The issue goes back over a year, to when a development group proposed a giant retail complex on an often-flooded site more or less between the central Sag Harbor parking lot and the post office. The more- than 100,000-square-foot complex as initially described would also have included fixed-rent apartments, which the developer presented as “affordable.”
From early on, there was something funny about the relationship between the village board, especially former Mayor Jim Larocca, and the developer. Residents and Save Sag Harbor, a citizens group, sued in 2022, claiming that a village law that would allow high-density mixed-use construction was improperly vetted. Certainly, the optics were strange; the very same day the law had been passed, the developer announced plans for the giant project.
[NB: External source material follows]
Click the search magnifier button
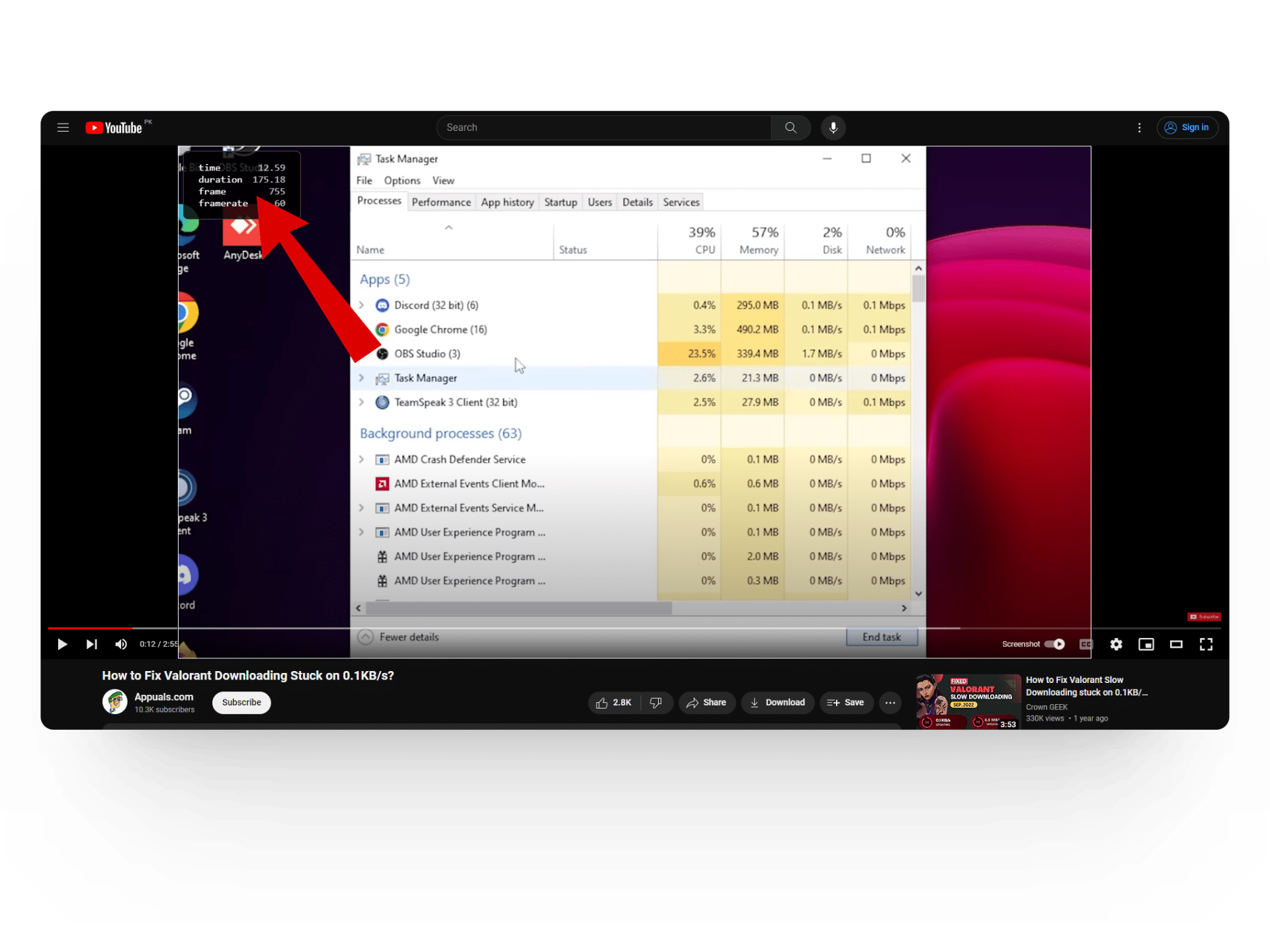The width and height of the screenshot is (1270, 952). (x=790, y=128)
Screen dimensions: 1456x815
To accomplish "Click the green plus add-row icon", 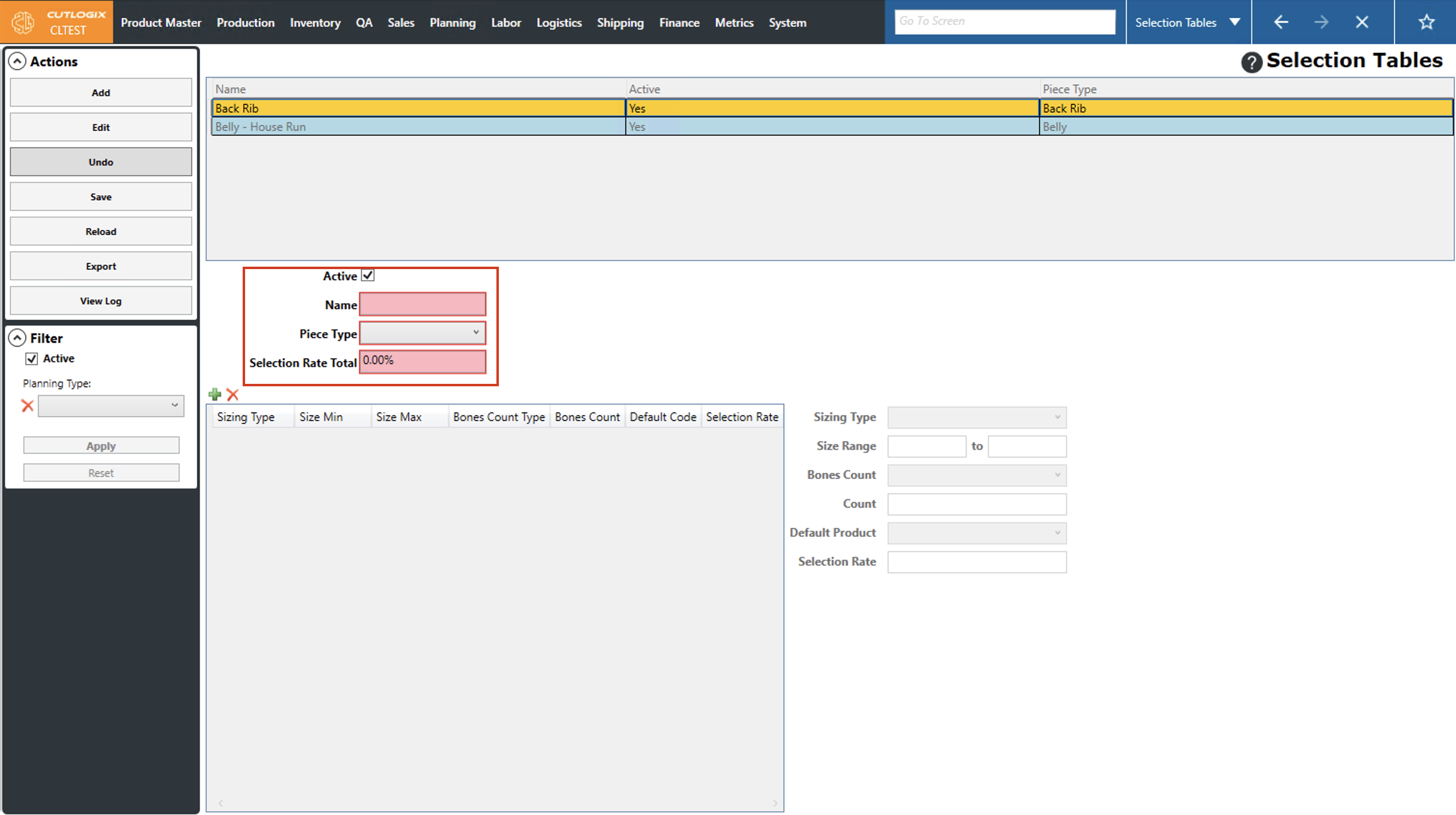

Save Sag Harbor prevailed in its suit, and that law and another related one were annulled by the court and stricken from the code.
Along the way, the village board had taken away the review and permitting authority for this kind of project from the planning board. This was a highly unusual move and one that did not get enough attention. Elected boards, whether village or town, are there to listen to residents’ concerns and legislate, that is, approve the rules under which their community operates. Planning and zoning boards are there to interpret the laws.
From the start of the process, however, the mayor and other members of the village board were getting involved with the retail and housing plan. An unusual meeting was scheduled in July of last year at which Adam Potter, the face of the development group, told the board all about it. That alone should have been reason to take notice, but when one village trustee spoke about how to “streamline” the necessary hearings, alarm bells should have gone off. In our long experience with this kind of situation, when elected officials talk about streamlining new projects, what they really mean is getting them on a fast track to approval.
Thankfully, the village’s new mayor, Tom Gardella, hopes to put project review back in the hands of the planning board. Speaking recently, he said, “We need to empower our review boards to take on that task. They don’t need opinions from the mayor, or the trustees, on a certain application. . . . They’re independent boards, they form their own opinions; it needs to stay that way, without hearing from us.”
We couldn’t have said it better ourselves.